_What you need to do_
Repeat every record below exactly, but leave out any pictures.

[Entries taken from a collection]
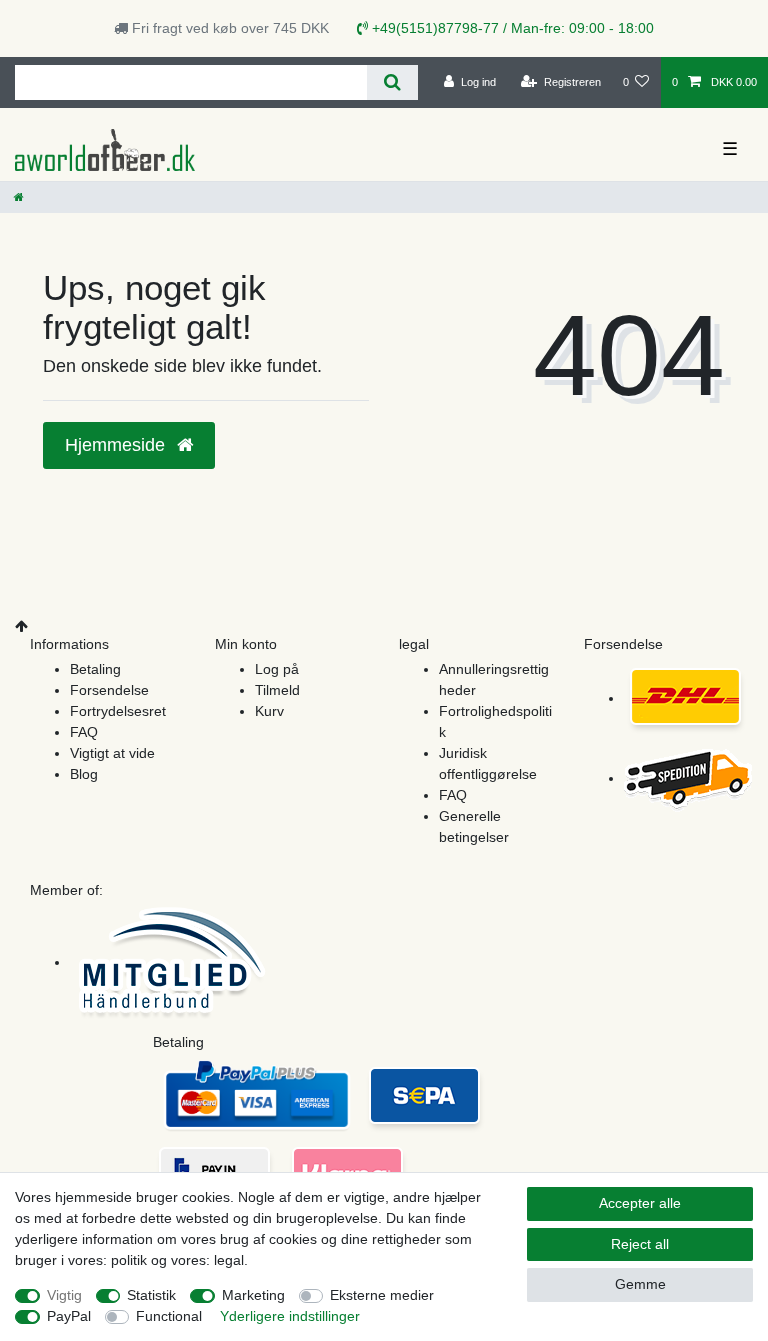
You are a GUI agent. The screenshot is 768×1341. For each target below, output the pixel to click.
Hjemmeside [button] (117, 445)
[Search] (392, 82)
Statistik (151, 1295)
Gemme (640, 1284)
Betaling (95, 669)
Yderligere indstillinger (290, 1316)
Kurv (269, 711)
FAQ (84, 732)
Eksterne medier (382, 1295)
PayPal (69, 1316)
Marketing (253, 1295)
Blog (84, 774)
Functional (169, 1316)
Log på (277, 669)
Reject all (640, 1244)
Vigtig (64, 1295)
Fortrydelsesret (118, 711)
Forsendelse (109, 690)
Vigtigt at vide (112, 753)
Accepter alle (640, 1203)
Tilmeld (277, 690)
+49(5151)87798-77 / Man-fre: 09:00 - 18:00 (511, 28)
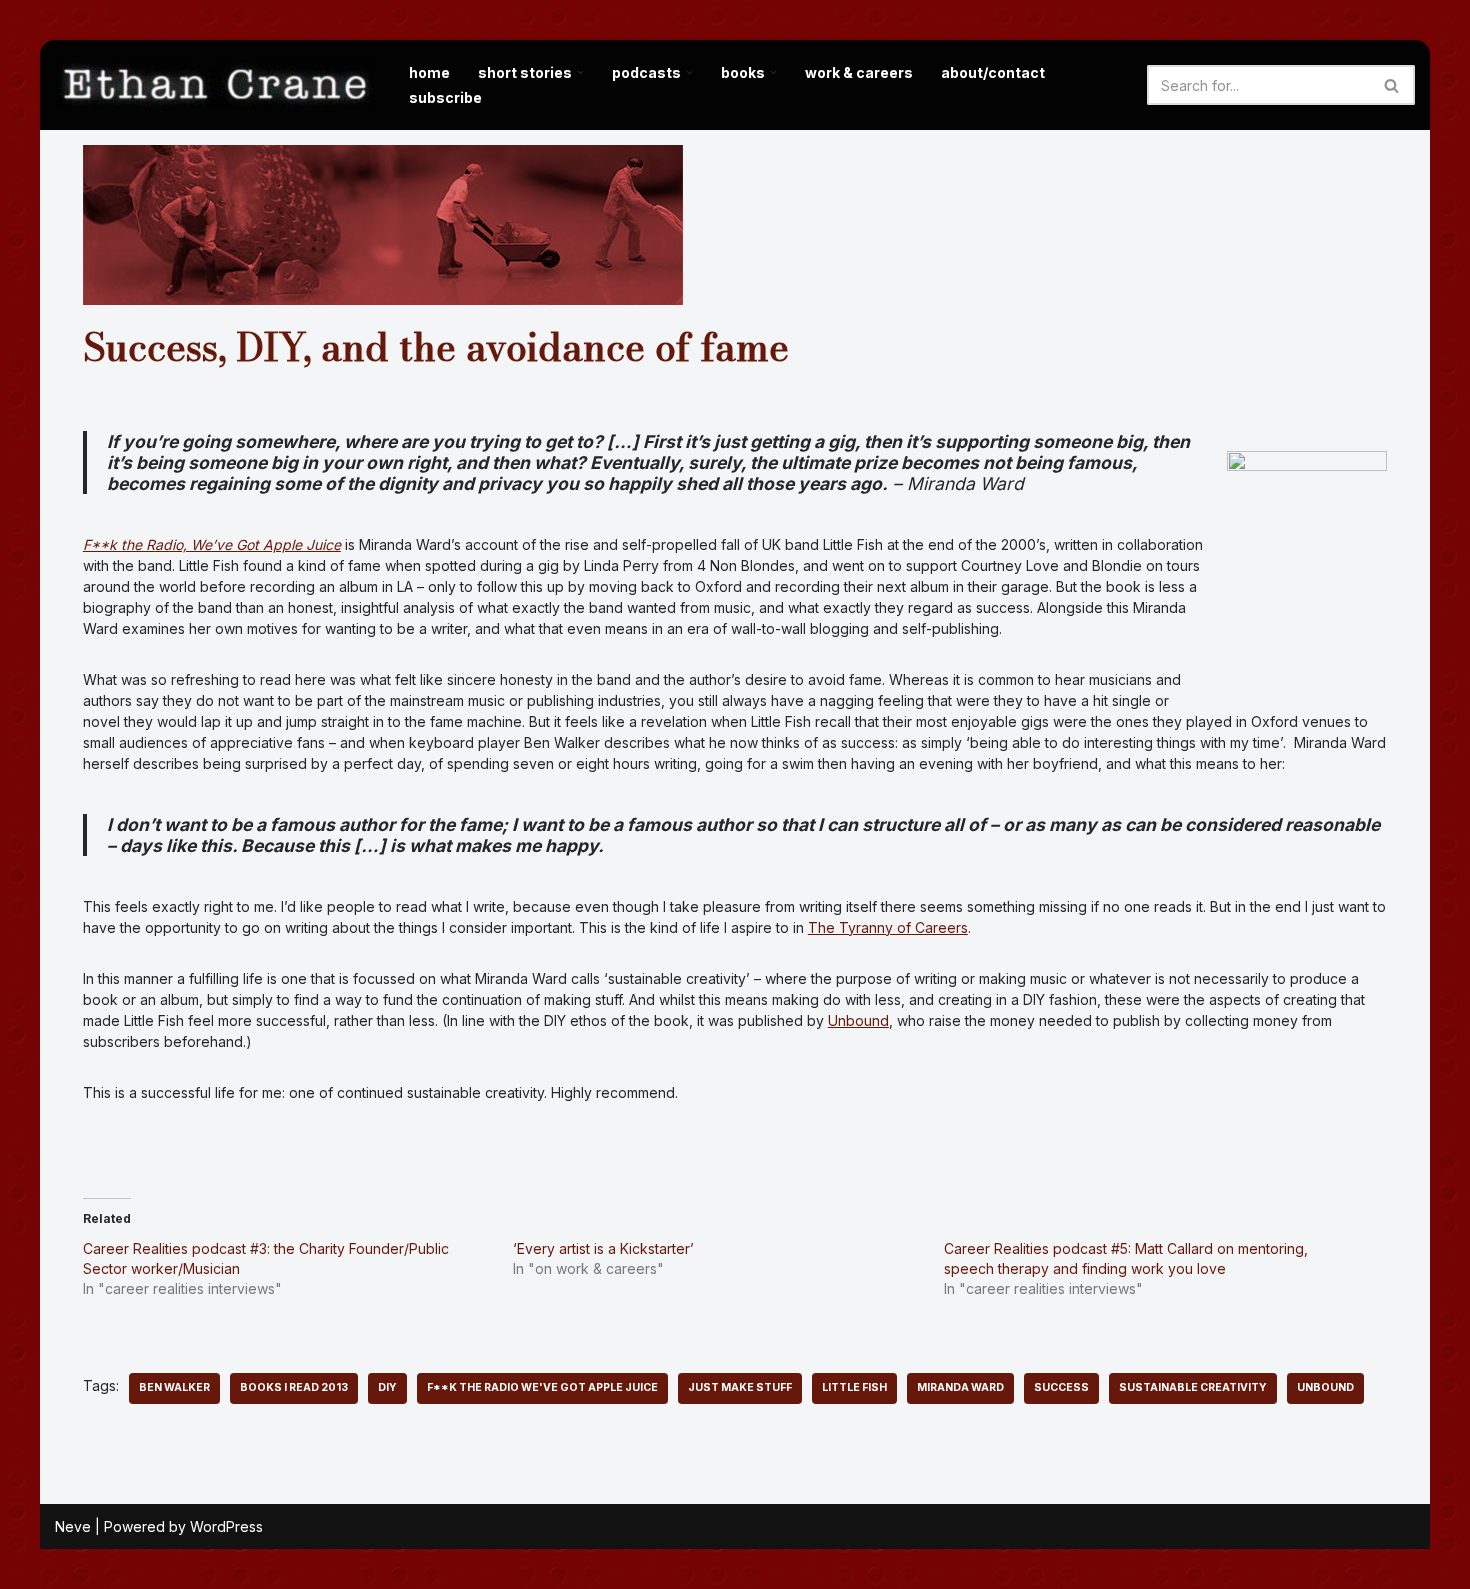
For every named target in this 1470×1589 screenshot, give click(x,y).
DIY (387, 1387)
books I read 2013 (294, 1387)
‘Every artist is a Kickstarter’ (603, 1248)
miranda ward (960, 1387)
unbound (1325, 1387)
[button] (580, 72)
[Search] (1392, 85)
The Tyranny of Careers (888, 927)
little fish (854, 1387)
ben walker (174, 1387)
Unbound (858, 1020)
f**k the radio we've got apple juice (542, 1387)
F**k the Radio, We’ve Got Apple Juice (212, 544)
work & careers (859, 72)
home (429, 72)
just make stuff (740, 1387)
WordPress (226, 1526)
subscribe (445, 97)
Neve (73, 1526)
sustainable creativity (1193, 1387)
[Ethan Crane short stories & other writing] (215, 85)
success (1061, 1387)
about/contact (993, 72)
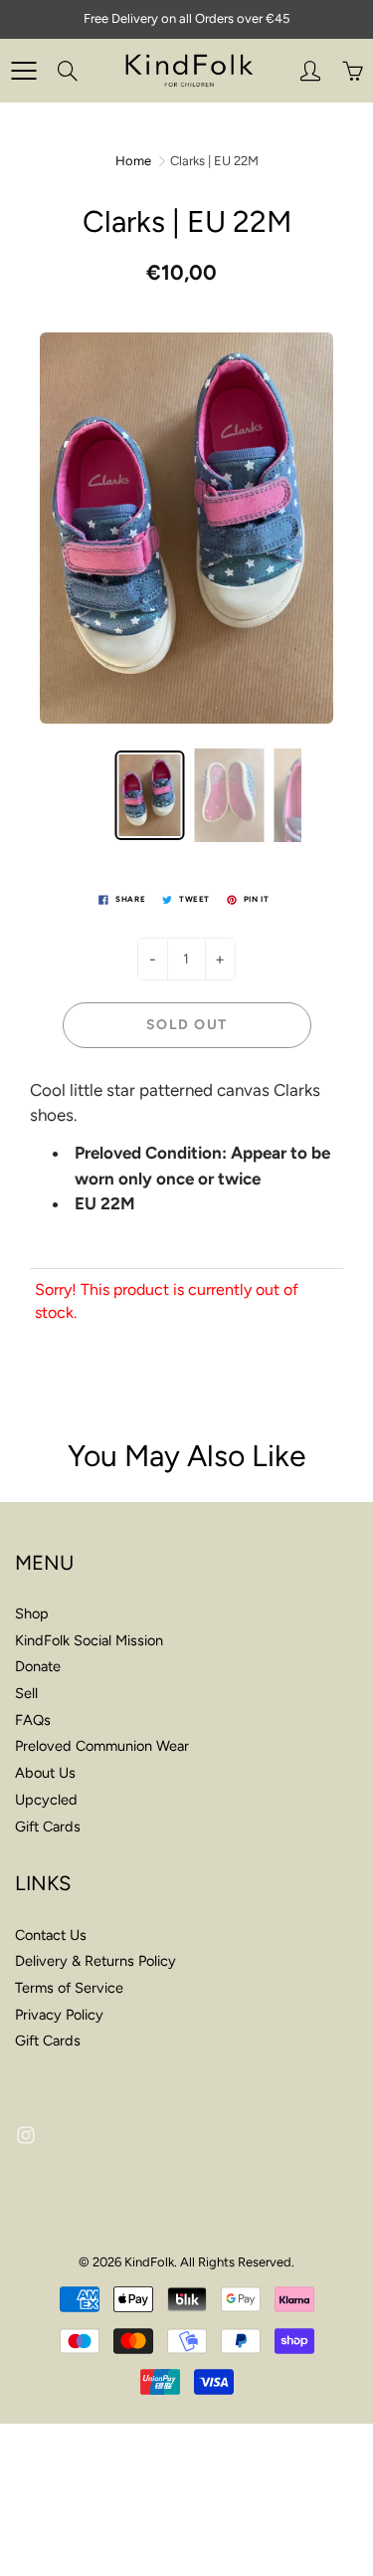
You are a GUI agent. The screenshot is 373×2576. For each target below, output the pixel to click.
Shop (32, 1613)
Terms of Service (69, 1988)
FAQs (33, 1720)
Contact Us (51, 1935)
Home (133, 160)
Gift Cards (48, 1826)
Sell (26, 1693)
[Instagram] (25, 2134)
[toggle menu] (23, 71)
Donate (38, 1666)
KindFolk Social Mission (89, 1640)
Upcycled (46, 1800)
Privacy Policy (59, 2015)
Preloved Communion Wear (102, 1746)
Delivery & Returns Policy (95, 1961)
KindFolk (149, 2261)
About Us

_Expected answer_
You are a GUI agent. The screenshot is 768×1341. For each target below, output the pixel to click.
Hjemmeside [button] (117, 445)
[Search] (392, 82)
Statistik (151, 1295)
Gemme (640, 1284)
Betaling (95, 669)
Yderligere indstillinger (290, 1316)
Kurv (269, 711)
FAQ (84, 732)
Eksterne medier (382, 1295)
PayPal (69, 1316)
Marketing (253, 1295)
Blog (84, 774)
Functional (169, 1316)
Log på (277, 669)
Reject all (640, 1244)
Vigtig (64, 1295)
Fortrydelsesret (118, 711)
Forsendelse (109, 690)
Vigtigt at vide (112, 753)
Accepter alle (640, 1203)
Tilmeld (277, 690)
+49(5151)87798-77 / Man-fre: 09:00 - 18:00 (511, 28)
For every named target in this 1470×1589 screenshot, give click(x,y).
DIY (387, 1387)
books I read 2013 (294, 1387)
‘Every artist is a Kickstarter’ (603, 1248)
miranda ward (960, 1387)
unbound (1325, 1387)
[button] (580, 72)
[Search] (1392, 85)
The Tyranny of Careers (888, 927)
little fish (854, 1387)
ben walker (174, 1387)
Unbound (858, 1020)
f**k the radio we've got apple juice (542, 1387)
F**k the Radio, We’ve Got Apple Juice (212, 544)
work & careers (859, 72)
home (429, 72)
just make stuff (740, 1387)
WordPress (226, 1526)
subscribe (445, 97)
Neve (73, 1526)
sustainable creativity (1193, 1387)
[Ethan Crane short stories & other writing] (215, 85)
success (1061, 1387)
about/contact (993, 72)
You are a GUI agent. The screenshot is 373×2576. For each target below, output the pixel to click.
Shop (32, 1613)
Terms of Service (69, 1988)
FAQs (33, 1720)
Contact Us (51, 1935)
Home (133, 160)
Gift Cards (48, 1826)
Sell (26, 1693)
[Instagram] (25, 2134)
[toggle menu] (23, 71)
Donate (38, 1666)
KindFolk Social Mission (89, 1640)
Upcycled (46, 1800)
Privacy Policy (59, 2015)
Preloved Communion Wear (102, 1746)
Delivery & Returns Policy (95, 1961)
KindFolk (149, 2261)
About Us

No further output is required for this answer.